Rearranging equation (1),

$\begin{array}{l}a=\frac{1}{\pi }(\frac{k_k}{f\sigma })\\ a=\frac{1}{\pi }(\frac{2.5}{(1.0)\times 250})\\ a=0.00318m\\ a=0.00318\times {10}^{3mm}\\ a=3.19mm\end{array}$

Therefore, critical crack length when 250 MPa stress is applied is given by 3.18mm

Let, a₁ is the initial flaw size when material subjected to stress in cyclic testing.

Now, the number of cycles (N) is given to find out crack (a₁)

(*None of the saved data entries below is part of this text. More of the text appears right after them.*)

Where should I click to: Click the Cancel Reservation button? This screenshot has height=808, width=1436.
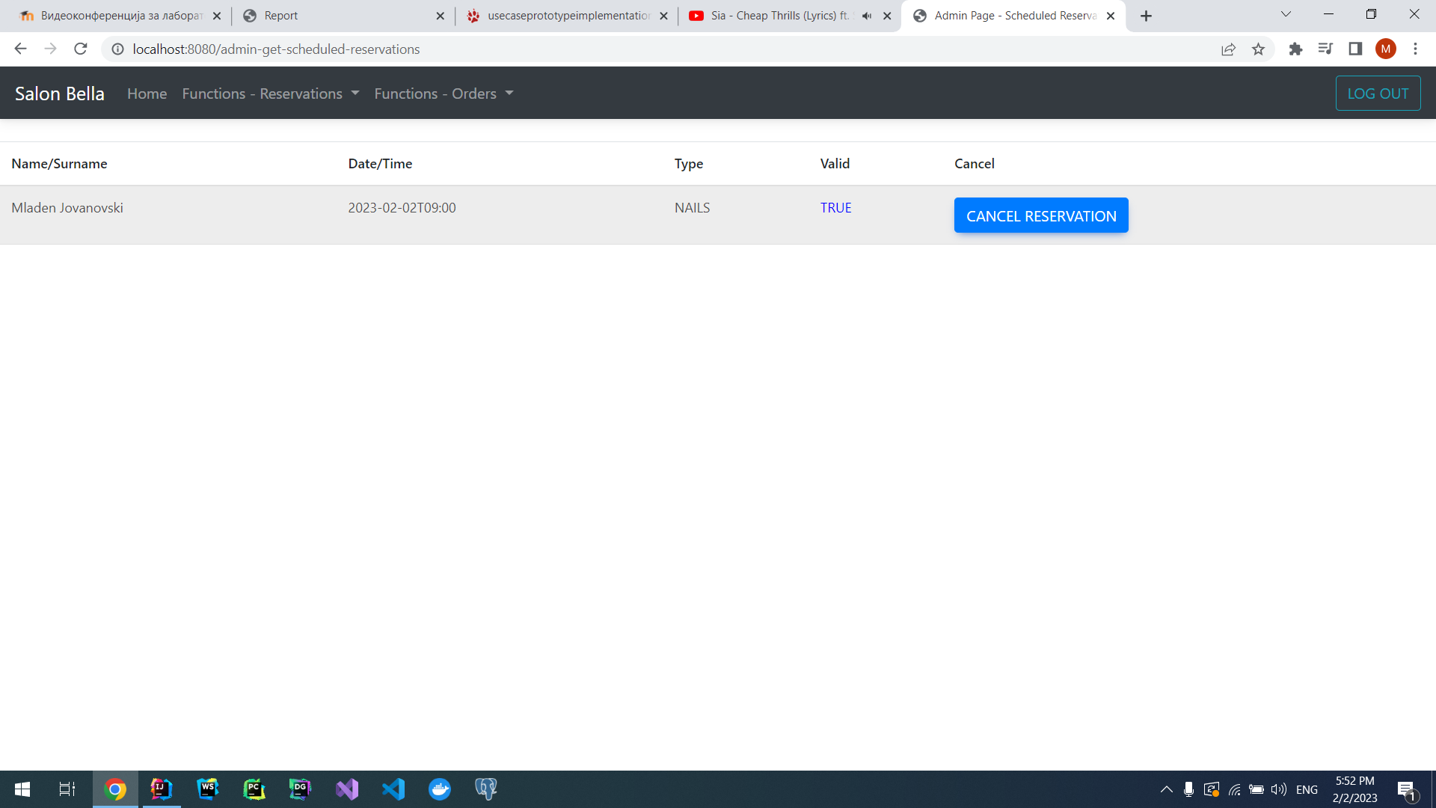tap(1040, 215)
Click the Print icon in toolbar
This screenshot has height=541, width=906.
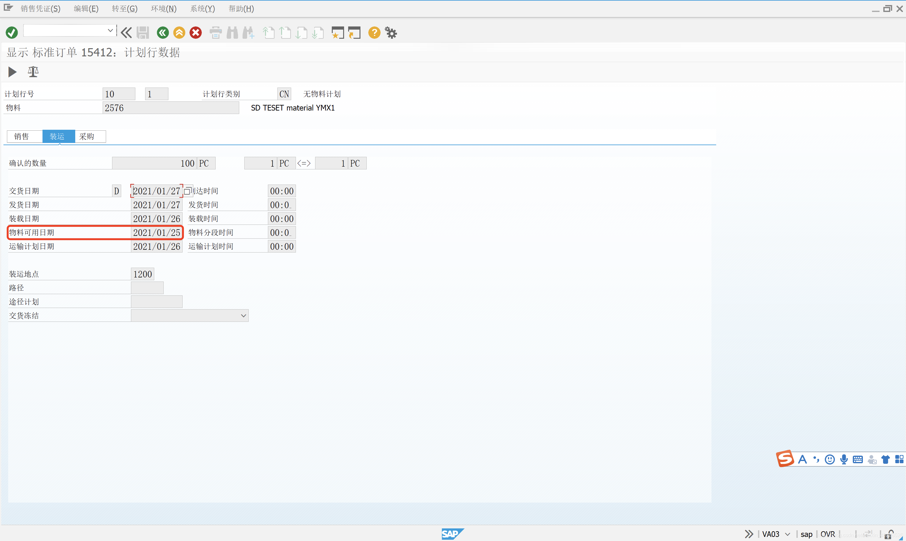tap(215, 33)
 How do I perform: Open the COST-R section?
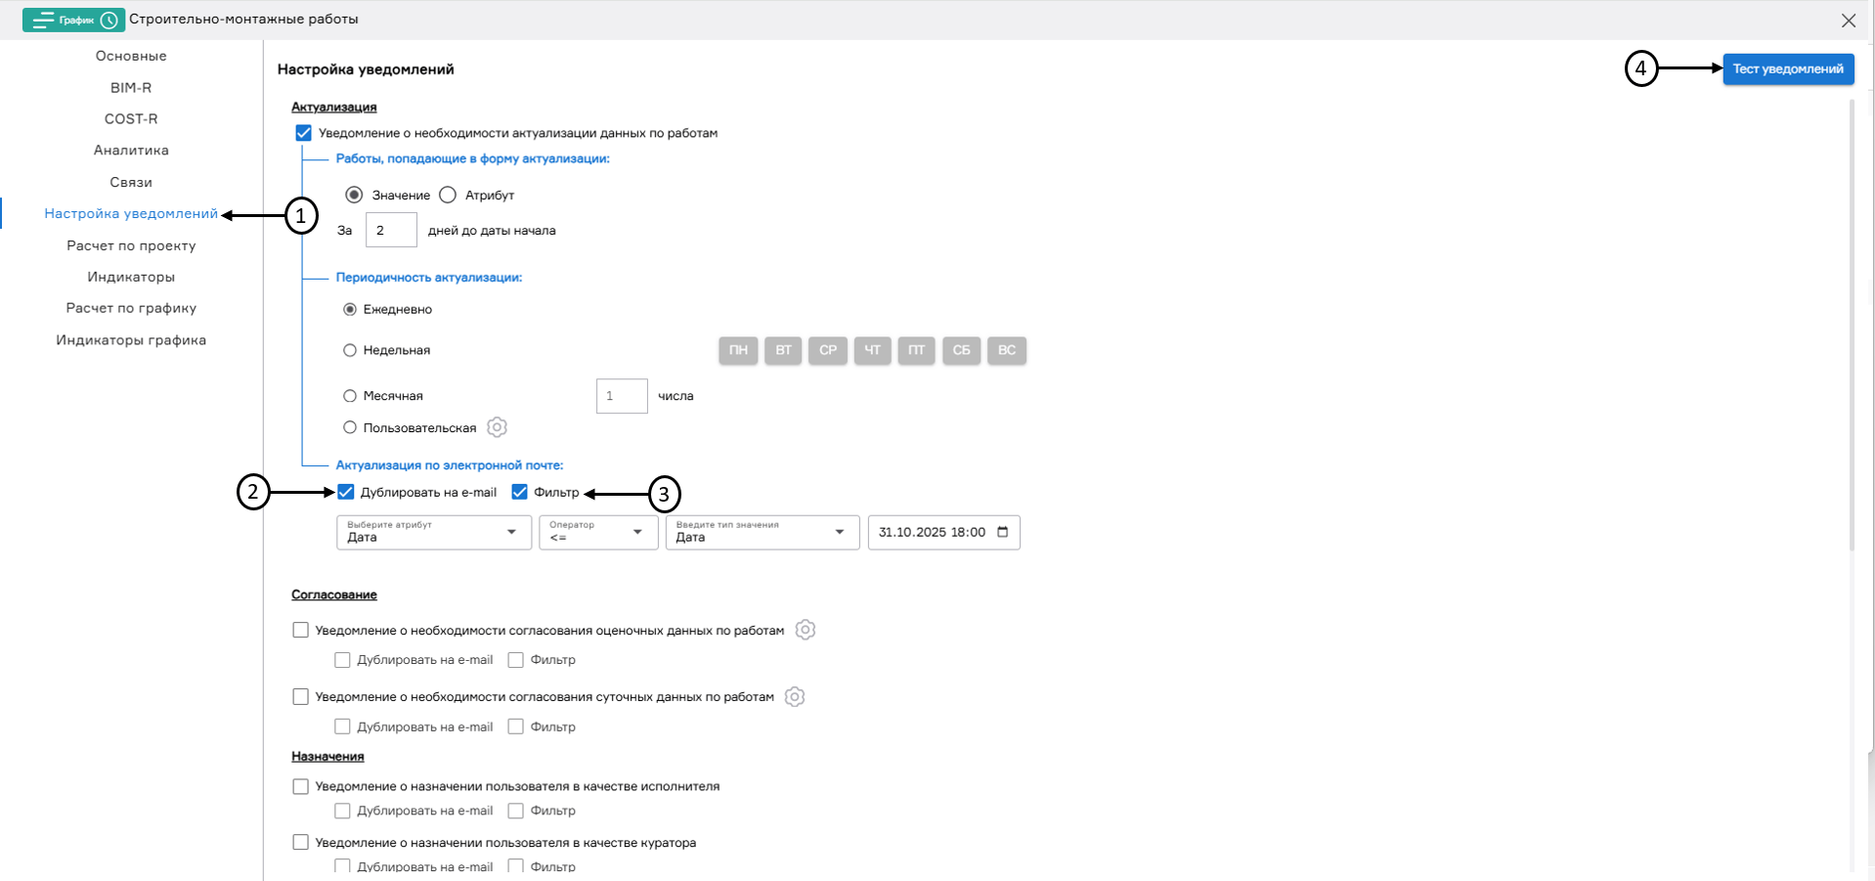click(x=131, y=118)
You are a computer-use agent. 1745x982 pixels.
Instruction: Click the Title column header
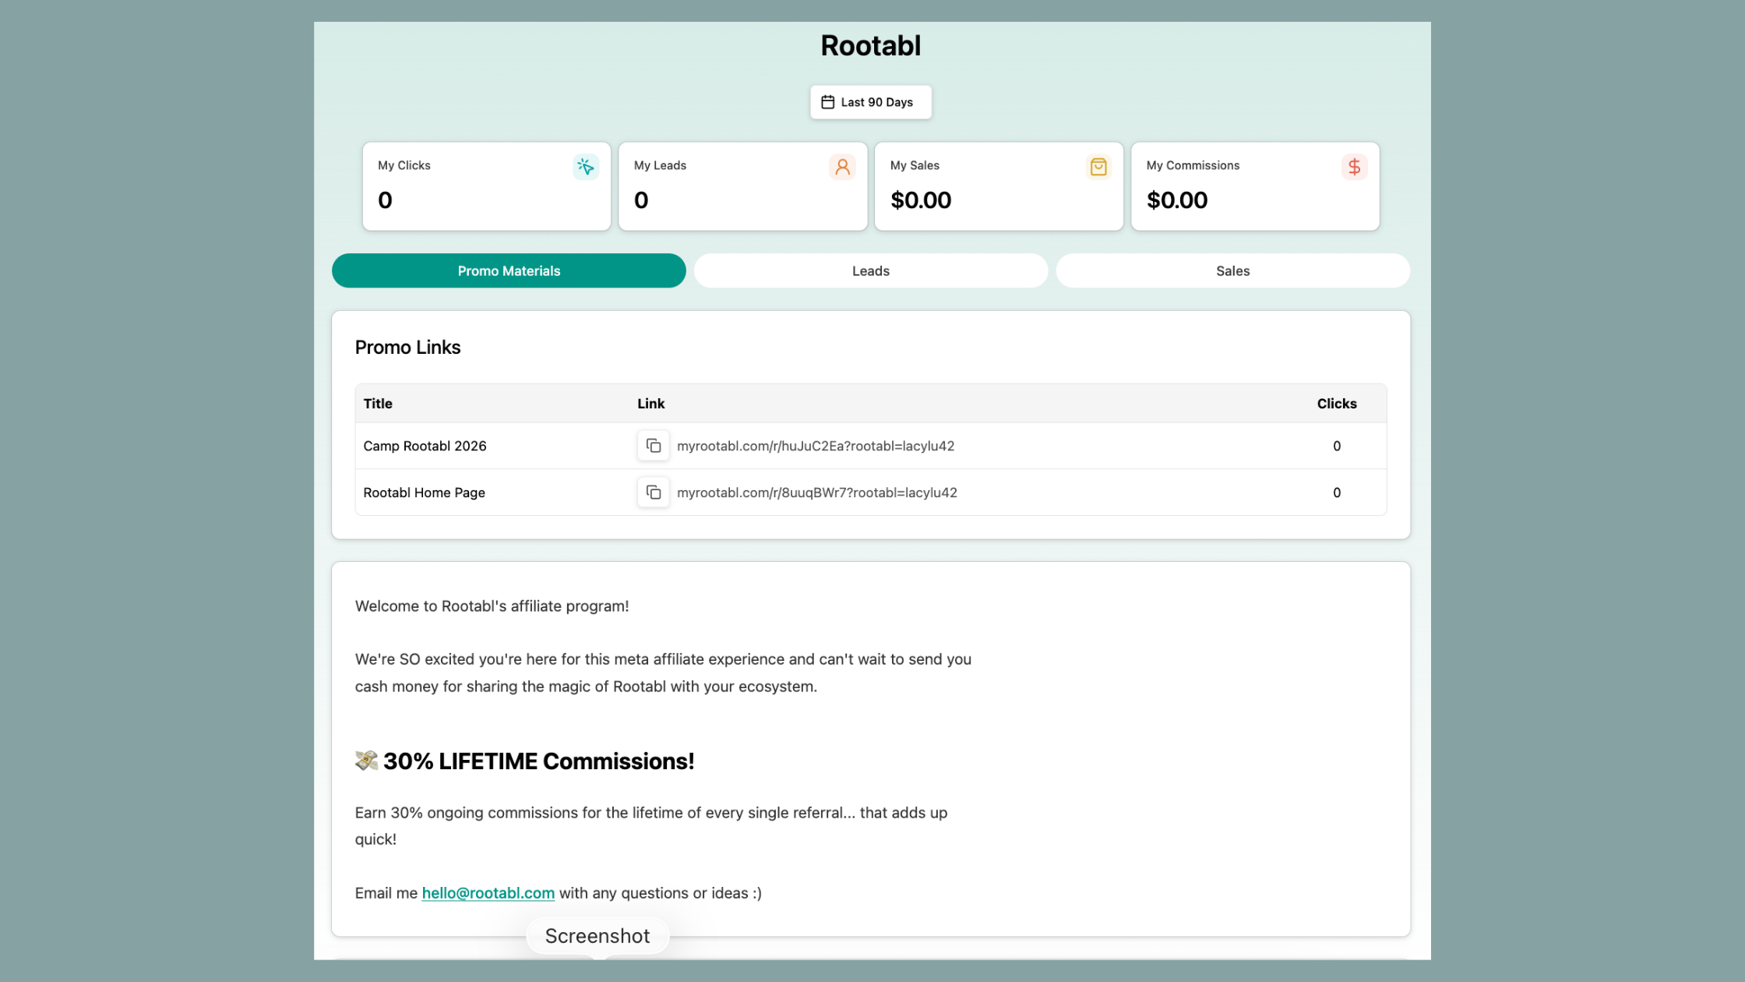pyautogui.click(x=377, y=403)
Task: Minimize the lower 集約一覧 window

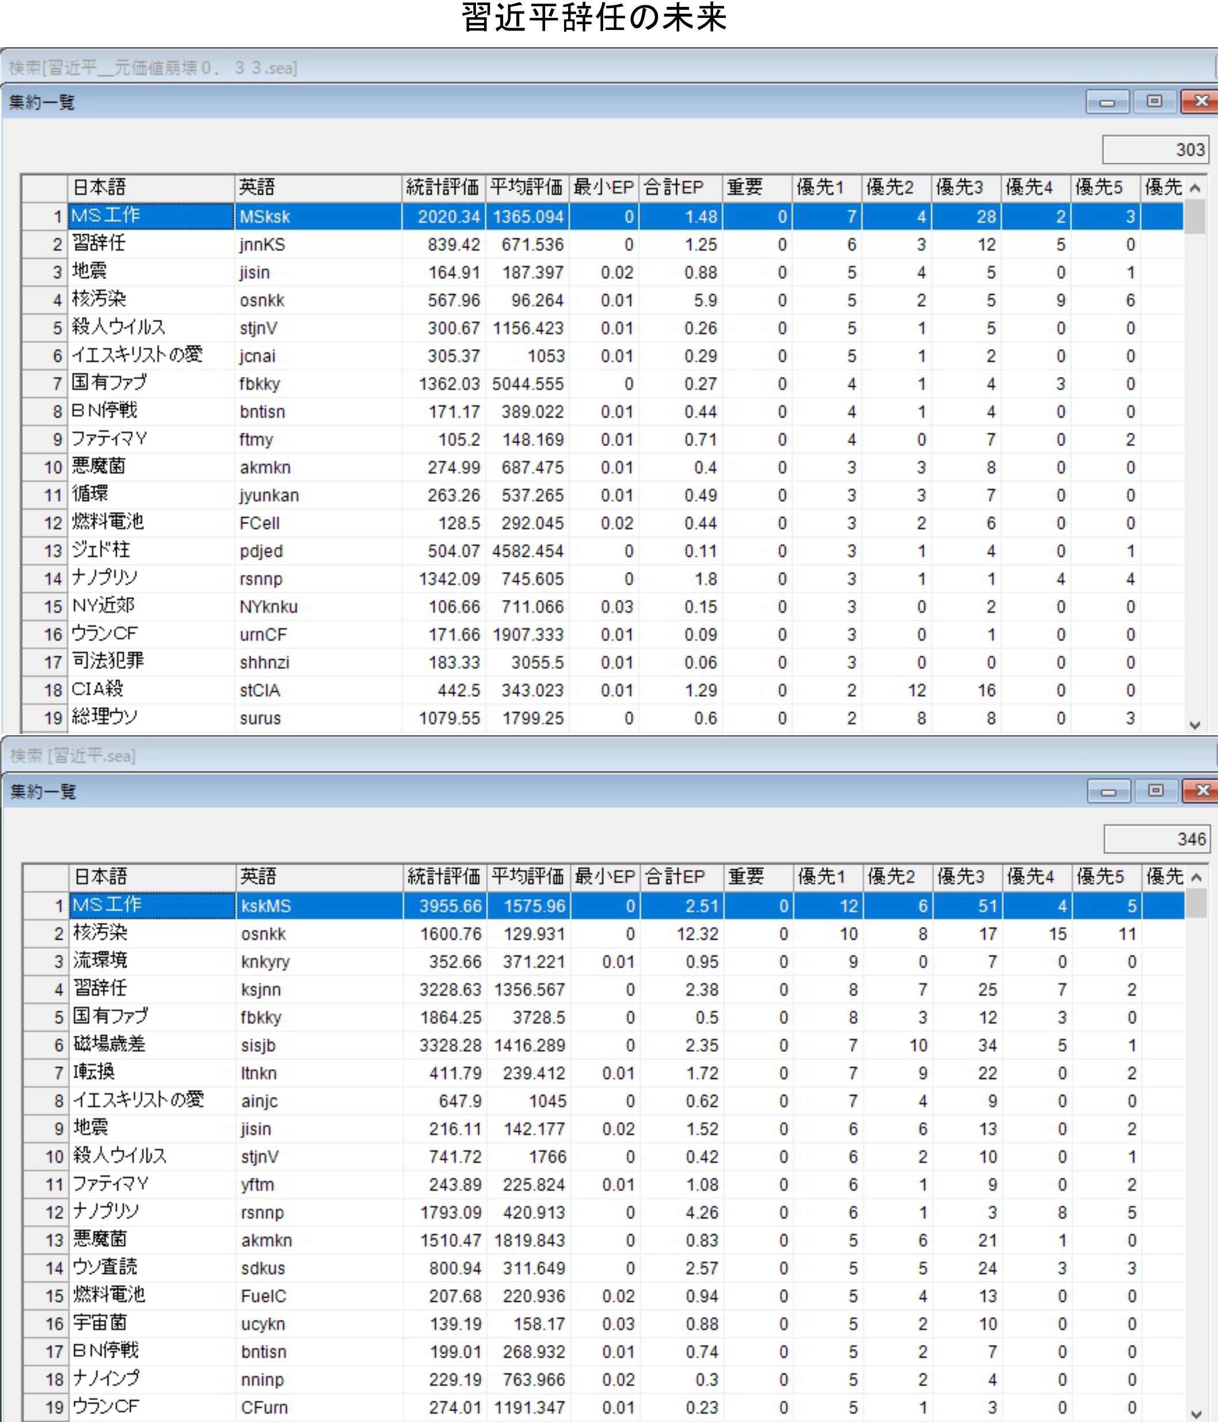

$N=\frac{2[{(a_c)}^{2-n/2}-{(a_i)}^{2-n/2}]}{(2-n)(f^n\Delta {\sigma }^n{\pi }^{n/2})}$ --------------------(2)

Here,

$\begin{array}{l}{\text{a}}_{\text{1}}\text{=initial flow size =0}\text{.010mm}\hfill \\ {\text{a}}_{\text{c}}\text{=flow needed for fracture}\hfill \\ \text{Δσ=difference between maximum and minimum cyclical stress}\hfill \\ \begin{array}{l}\text{=125MPa-25MPa}\\ \text{=100MPa}\\ \text{n and c=material constant=3}\text{.1}\text{and}\text{1}{\text{.8×10}}^{\text{-10}}\text{respectivly}\end{array}\hfill \\ \text{N=number of cycles=350,000}\hfill \\ \text{F=1}\text{.0}\hfill \end{array}$

Equation (2) becomes.

$350,000=\frac{2[a_1{}^{(2-3.1)/2}-{(0.010)}^{(2-3.1)/2}}{(2-3.1)(1.8\times {10}^{-10}){(1.0)}^{3.1}{(100)}^{3.1}{\pi }^{3.1/2}}$

$350,000=\frac{2[a_1{}^{-0.55}-562.3413]}{(2-3.1)(1.8\times {10}^{-10}){(1.0)}^{3.1}{(100)}^{3.1}{\pi }^{3.1/2}}$

$350,000=-1,080.89(a_1{}^{-0.55}-562.3413)$

$-\frac{350,000}{1,080.89}={(a_1)}^{-0.55}-562.3413$

$-323.806={(a_1)}^{-0.55}-562.3413$

${(a_1)}^{-0.55}=-323.806-562.3413$

$=238.534$

$a_1=4.76\times {10}^{-5}m$

$=4.76\times {10}^{-5}\times 1000mm$

$a_1=0.0476mm$

Hence the length of the crack $a_1=0.04\text{76 mm}$

Now a number of cycles (N) for the crack length of $\text{0}\text{.0476 mm}$ is given by,

$N=\frac{2[{(a_c)}^{2-n/2}-{(a_i)}^{2-n/2}]}{(2-n)(f^n\Delta {\sigma }^n{\pi }^{n/2})}$

Here,

Under compression

$\begin{array}{l}\Delta \sigma =250MPa\\ a_1=0.0476mm\\ a_c=3.18mm\\ \Delta \sigma =250MPa\\ f=1.0\\ n=3.1\\ c=1.8\times {10}^{-10}\end{array}$

Therefore equation (2) becomes

$\begin{array}{l}N=\frac{2[{(3.18)}^{(2-3.1)/2}-{(0.0476)}^{(2-3.1)/2}}{(2-3.1)(1.8\times {10}^{-10}){(1.0)}^{3.1}{(250)}^{3.1}{\pi }^{3.1/2}}\\ =-\frac{429.528}{0.03168}\\ N=13,560cycles\end{array}$

Required number of cycles $13,5\text{60 }\text{cycles}$.

Conclusion

Hence by using strain fracture toughness of material equation and also a number of cycles equation, the number of cycles (N) before failure is $13,560cycles$.